AT THE risk of returning to a rant that I have already aired, I have to say that the BBC’s Paul Jones truly plumbed the depths during the coverage of the European Team Championships in Gateshead.
It has irked me for a good while that the Beeb seem to think that there is some value in having their man placed as close to the tartan track as possible so that athletes can be almost instantly interviewed after their event.
This usually provides very little in terms of insight, aside from the fact that you learn someone who has just run their heart out struggles to regain their breath immediately.
Rarely does the poor panting individual, stood there dripping with sweat, manage to give any stunningly revealing views and I have to ask just what would the armchair fan lose out on if the athletes were given at least a couple of minutes to regain their composure and, more importantly, gather their thoughts.

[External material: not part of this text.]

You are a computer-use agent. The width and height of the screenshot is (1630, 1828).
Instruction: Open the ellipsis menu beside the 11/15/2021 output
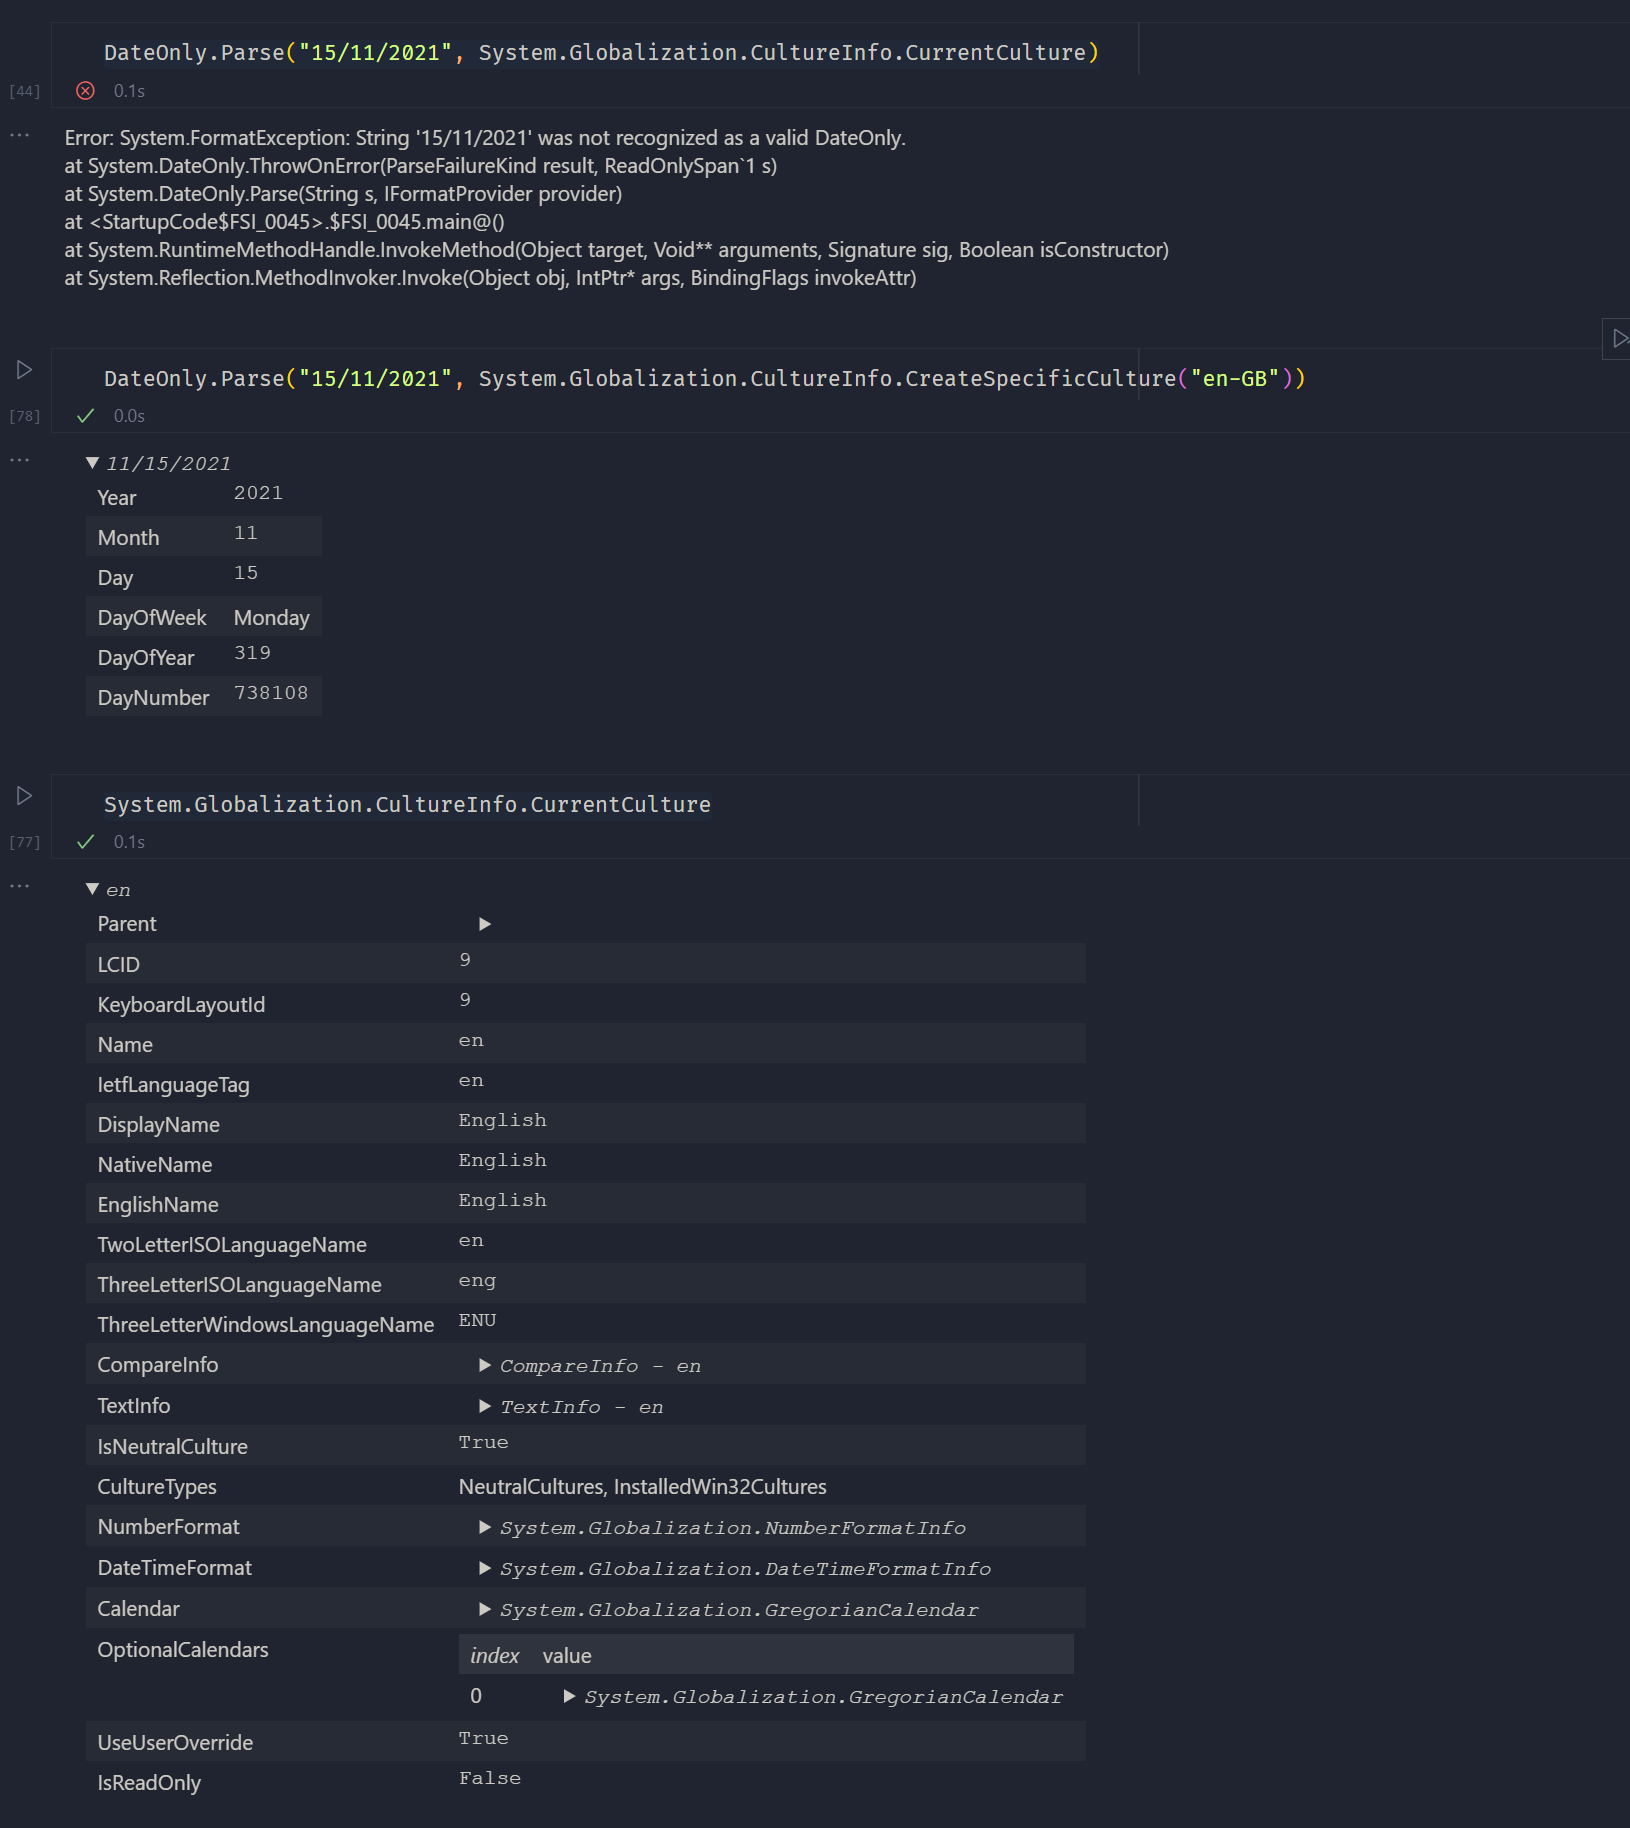pos(18,460)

But at the rain-lashed meeting in the north east the worst example of Jones failing to find out anything remotely interesting from an athlete came to pass.
Having finished fifth in the 100m, Middlesbrough athlete Richard Kilty was plainly both disappointed and shattered having got out of the blocks well but faded from a first three place in the final yards.
Jones opened the questioning to receive a reply something along the lines of: “I’m disappointed. I started well, but I faded in the last 20 metres.”
A fair and concise reflection of events from Kilty, but sadly this was all that was going through his head – understandably as it was still only a matter of seconds since he had completed his race.
Jones continued his questioning, but as he went on to his fourth and fifth nudges for Kilty to say something different, we entered the surreal world of deja vu as the poor lad from Teesside was still trotting out: “I’m disappointed. I started well, etc, etc.”
In the end it started to make Kilty look a little daft, so the experience didn’t do him too many favours, and I am sure a number of other viewers will have joined me in imploring the interviewer give up and to talk to the young sprinter once he had had the chance to properly assess his performance.
So I say to the Beeb, give these athletes a couple of minutes to recover then both your interviewer – and more importantly the watching public – might learn something!